Diksiyon eğitimi aldığım süreçte gece 1`e kadar odamda egzersiz yapardım, bir iki saat sesli kitap okurdum her gün. Mesela 1 saat kitap okuyordum, telefona kaydediyordum sonra bir saat de kendi kaydımı dinliyordum. Diksiyon hatası yaptıysam altını çiziyordum. Sabahları sanki kahvaltı haberleri sunar gibi gazeteleri okur, video kaydına alır ve kendime günlük program yapardım. Sonra tabii nasıl olmuş diye seyrederdim. Bu şekilde kendi kendine gayret ederek olabilen bir iş bu. Bir kursa gittiniz, hocadan eğitim aldınız bu bir yere kadar. Bundan ötesi kendiniz istemeli ve bireysel çalışmalısınız.

Eski Yunan`da yaşayan Demostenes vardır. Demostenes kekeme bir insan. Konuşma konusunda sıkıntılar çekiyor. Ailesi ise dönemin en zenginlerinden bir aile. Demostenes yaşı ilerledikçe kendini hiç ifade edemez hale geliyor, annesi babası ölünce de çevresindeki insanlar servetini bölüşüyorlar, Demostenes’e hiçbir şey koklatmıyorlar. Demostenes bir süre büyüdükten sonra bu eksikliğin, kendini ifade edemeyişinin farkına varıyor. Kendini ifade etmeye karar veriyor ve ağzına çakıl taşları dolduruyor. Bu şekilde dilini terbiye etmeye başlıyor. Dil, diş ve dudak konuşmak için gereken en önemli organlarımızdır ve bunlar terbiye edildikten sonra konuşma güzelleşir. Eğer bu organlar sağlam değilse konuşma da kamil olmaz. Dolayısıyla Demostenes buradan işe başlıyor. Daha sonra ise deniz kenarına gidip saatlerce denizle konuşuyor. Sonrasında mağaralara gidiyor, kendi kendine konuşarak yankıları dinliyor. Bu şekilde kendini geliştirdikten sonra bulunduğu toplumda kralla yarış edebilecek mertebeye kadar yükseliyor.

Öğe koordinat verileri
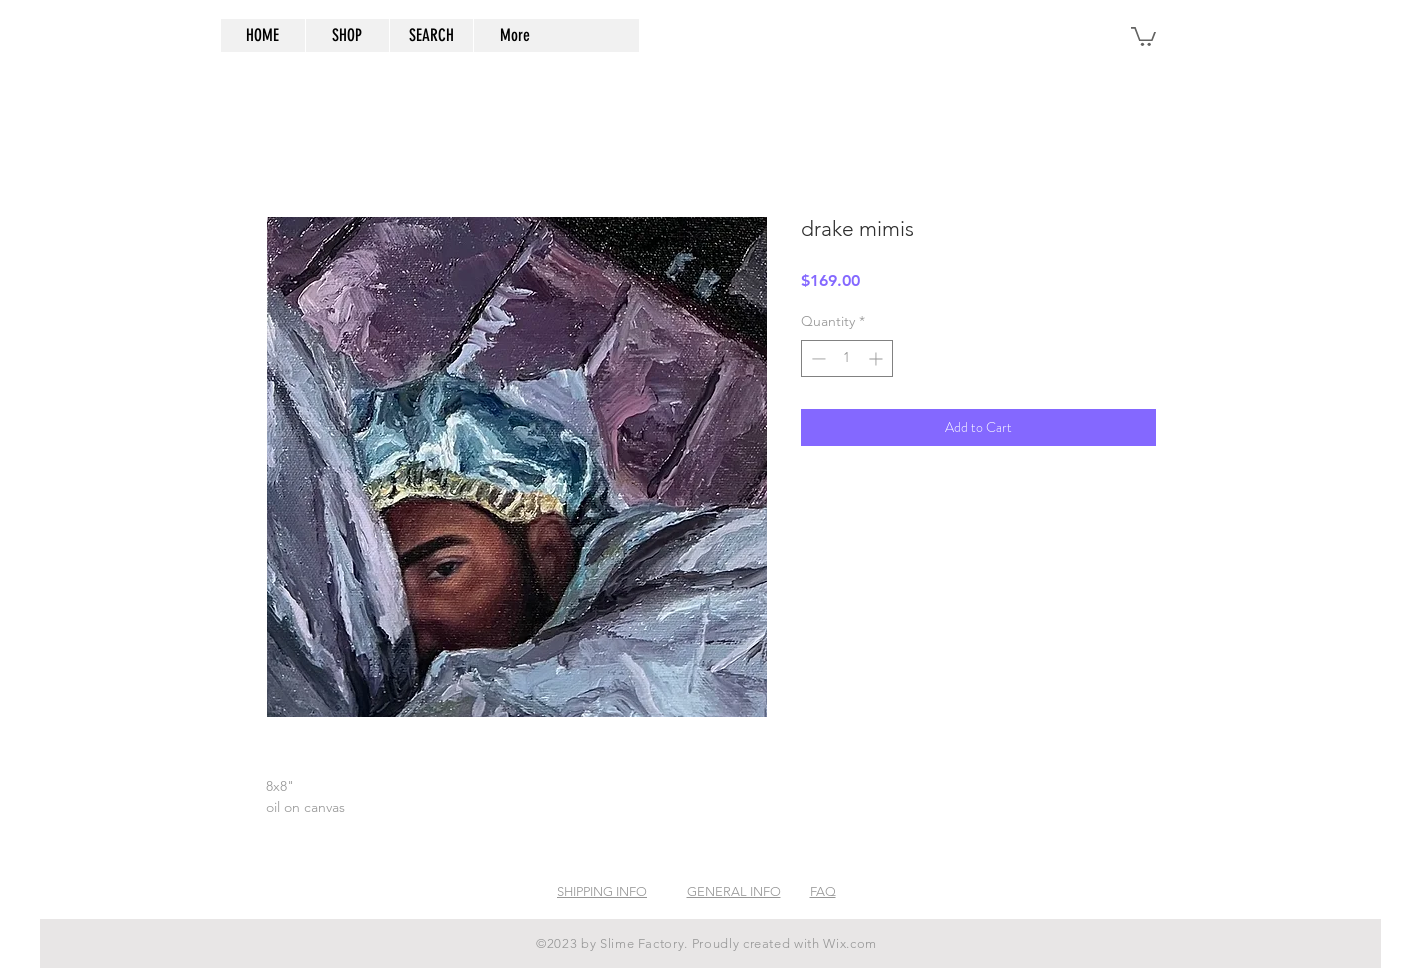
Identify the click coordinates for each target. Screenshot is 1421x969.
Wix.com (850, 943)
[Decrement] (816, 358)
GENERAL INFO (734, 891)
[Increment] (877, 358)
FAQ (823, 891)
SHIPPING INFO (602, 891)
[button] (1143, 35)
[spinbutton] (847, 358)
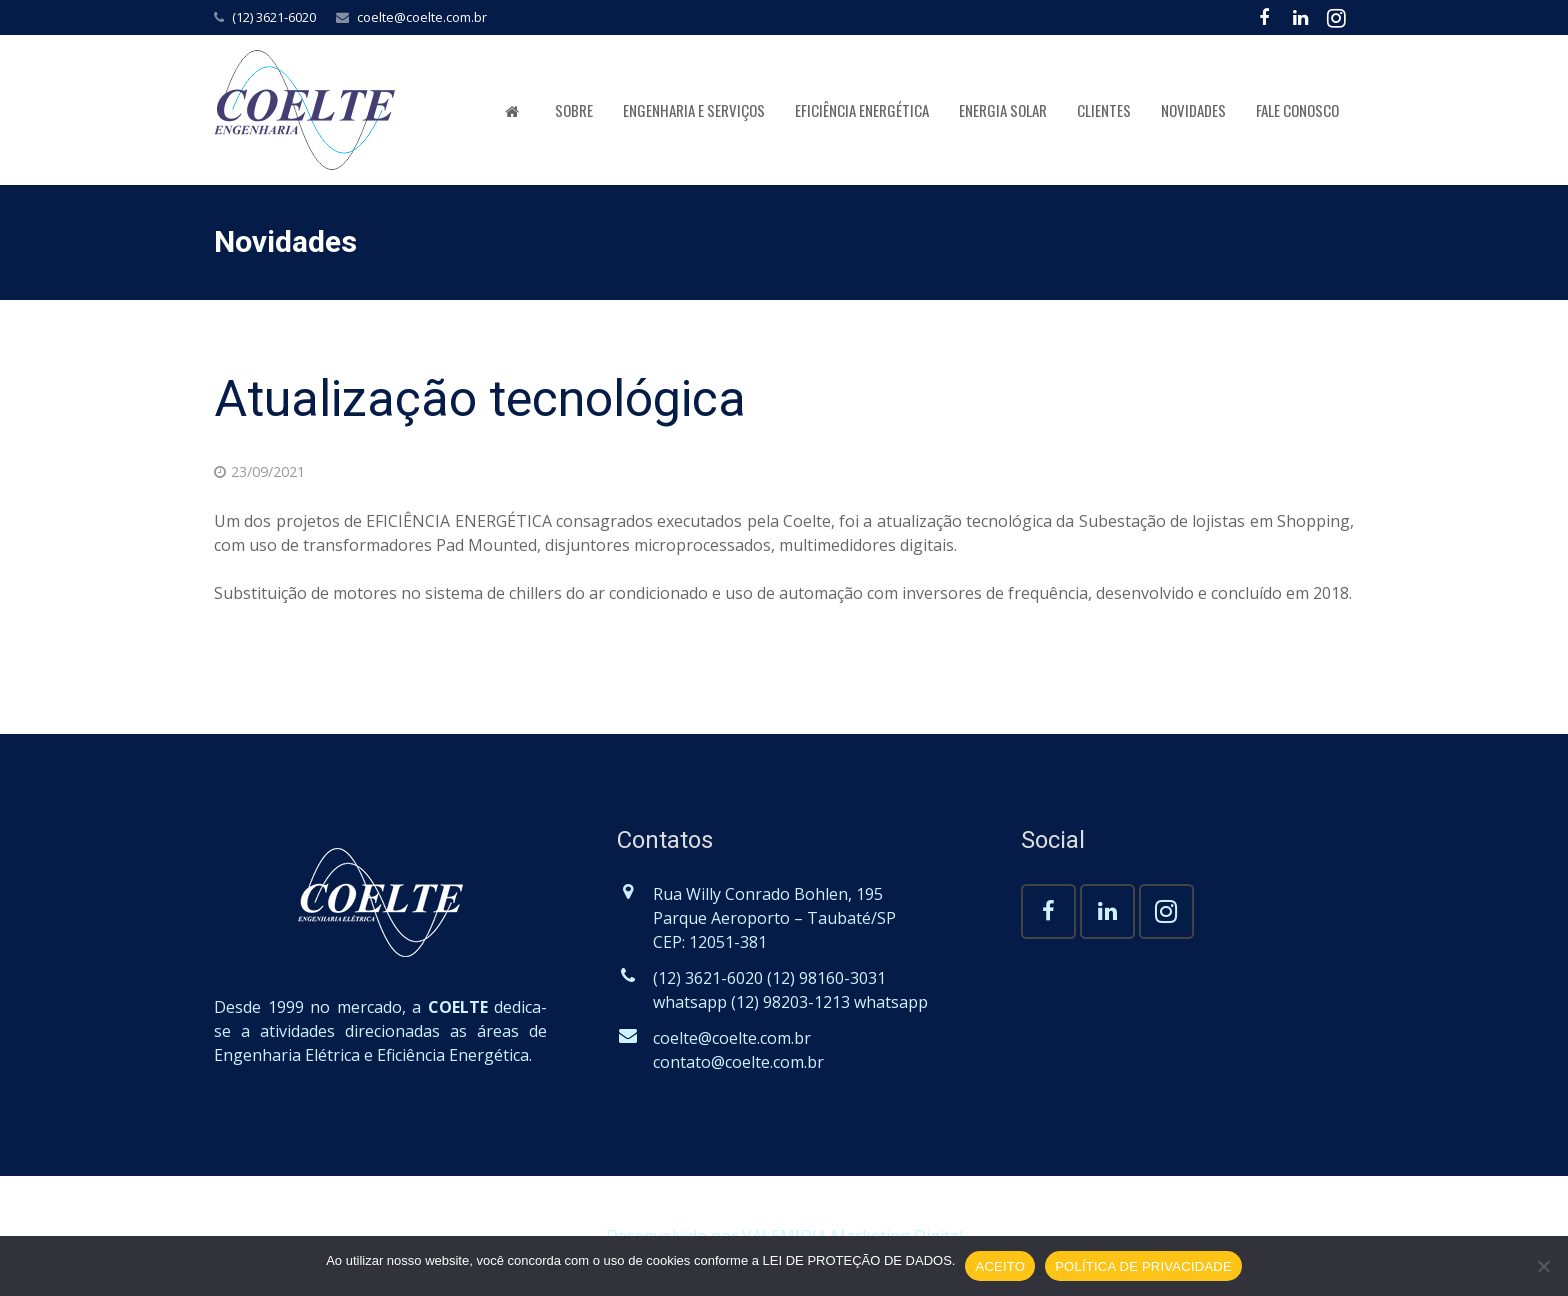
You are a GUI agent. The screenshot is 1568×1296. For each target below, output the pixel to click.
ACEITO (1000, 1266)
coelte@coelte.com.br (422, 17)
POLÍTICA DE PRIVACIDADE (1143, 1266)
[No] (1543, 1266)
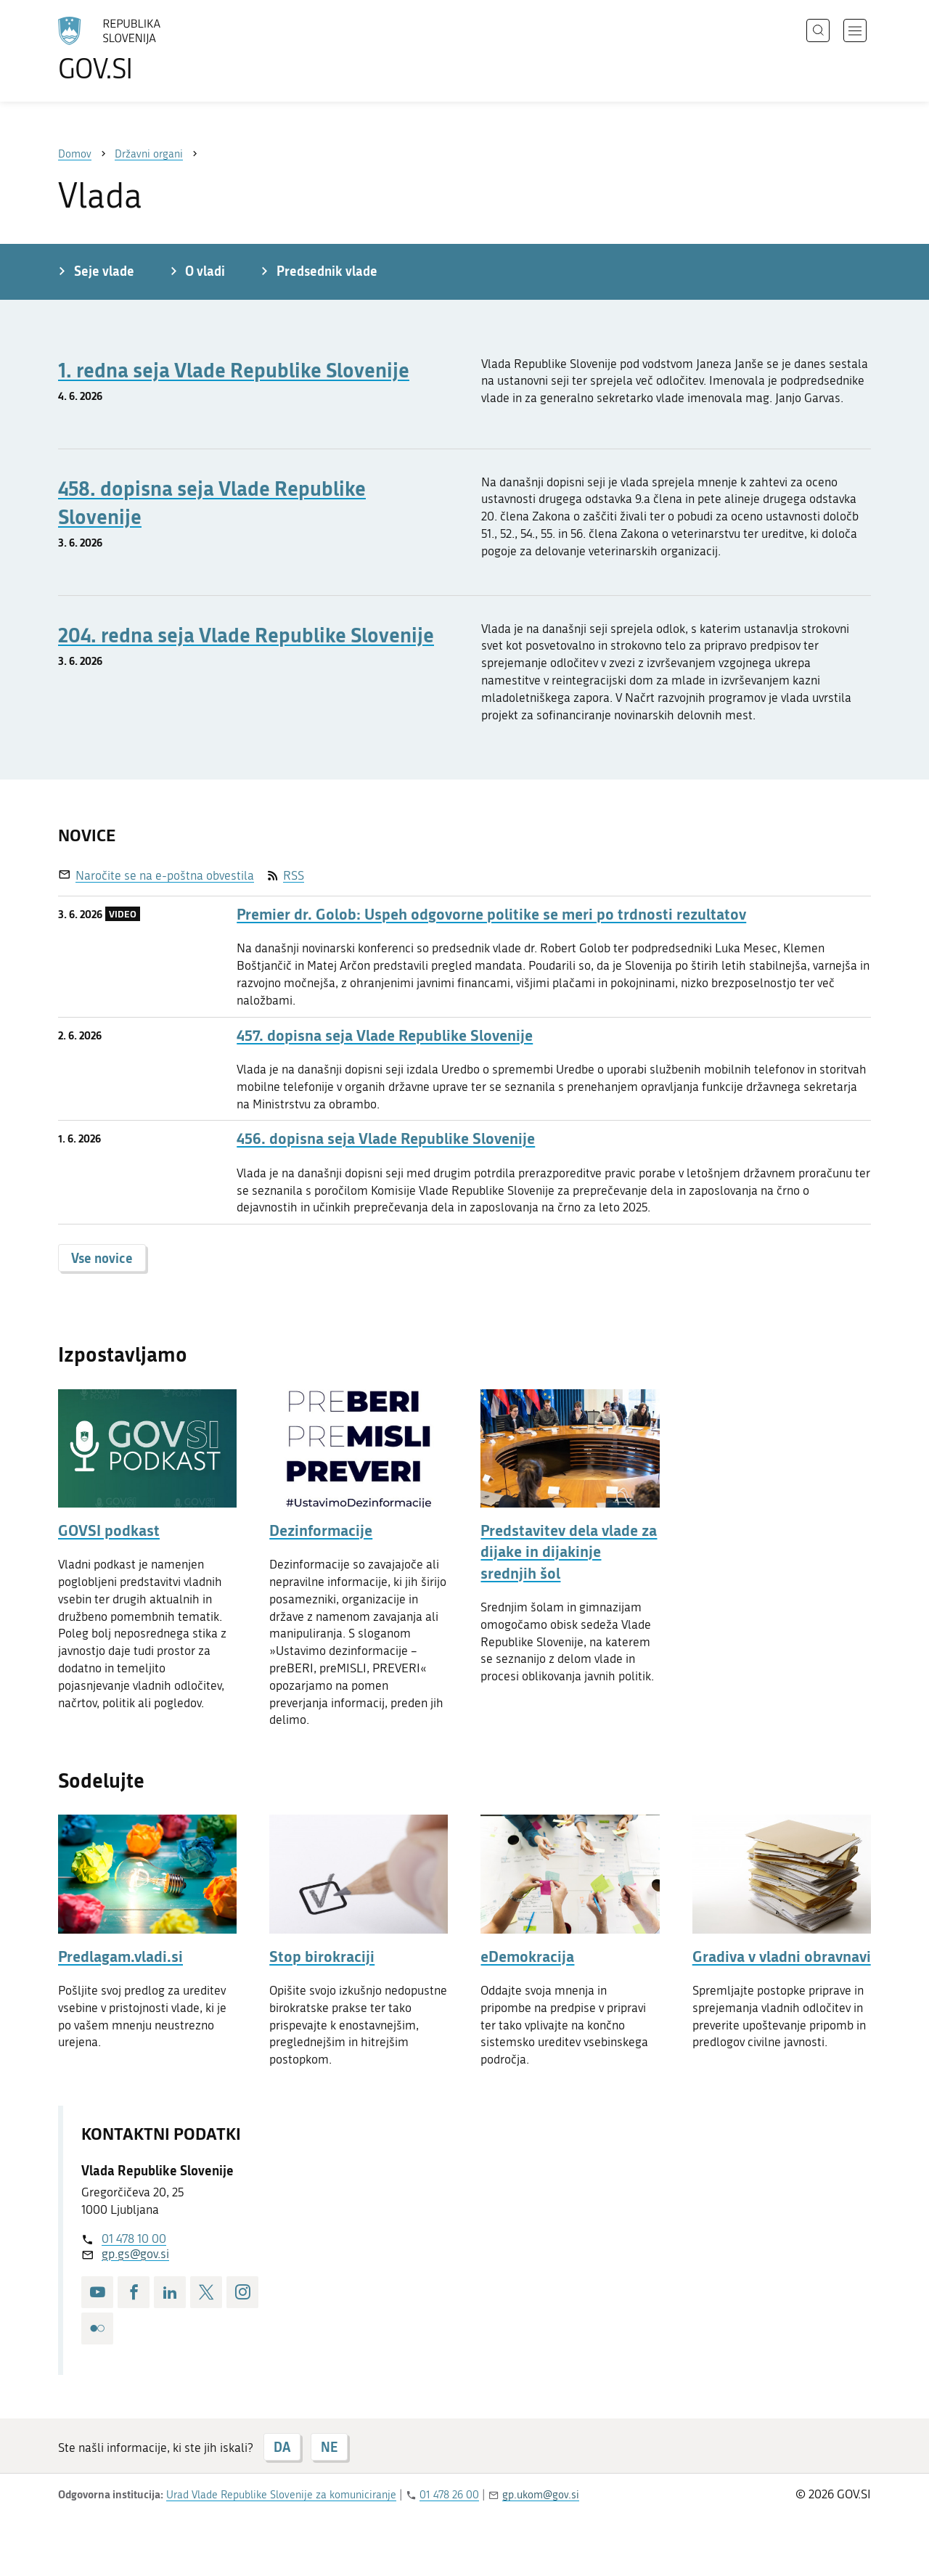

- Alıştırma Görevleri
(1) Diksiyon metninin "Diksiyon eğitimi aldığım" sözlerini içeren yerden başlayıp "ve bireysel çalışmalısınız." sözlerinden sonra biten kısmını yeniden yazın; bu kısımda "kitap" sözcüğünü "dergi" olarak değiştirin.
(2) Diksiyon metnine göre aşağıdaki soruları yanıtlayınız.
(a) Diksiyon eğitimi sürecinde egzersizler gece saat kaça kadar sürüyordu?
(b) Demostenes dilini terbiye etmek için ağzına ne dolduruyor?
(c) Demostenes mağaralarda ne yapıyor?

- Tamamlanmış Alıştırma
(1)
Diksiyon eğitimi aldığım süreçte gece 1`e kadar odamda egzersiz yapardım, bir iki saat sesli dergi okurdum her gün. Mesela 1 saat dergi okuyordum, telefona kaydediyordum sonra bir saat de kendi kaydımı dinliyordum. Diksiyon hatası yaptıysam altını çiziyordum. Sabahları sanki kahvaltı haberleri sunar gibi gazeteleri okur, video kaydına alır ve kendime günlük program yapardım. Sonra tabii nasıl olmuş diye seyrederdim. Bu şekilde kendi kendine gayret ederek olabilen bir iş bu. Bir kursa gittiniz, hocadan eğitim aldınız bu bir yere kadar. Bundan ötesi kendiniz istemeli ve bireysel çalışmalısınız.

(2)
(a) Gece 1'e kadar.
(b) Çakıl taşları.
(c) Kendi kendine konuşarak yankıları dinliyor.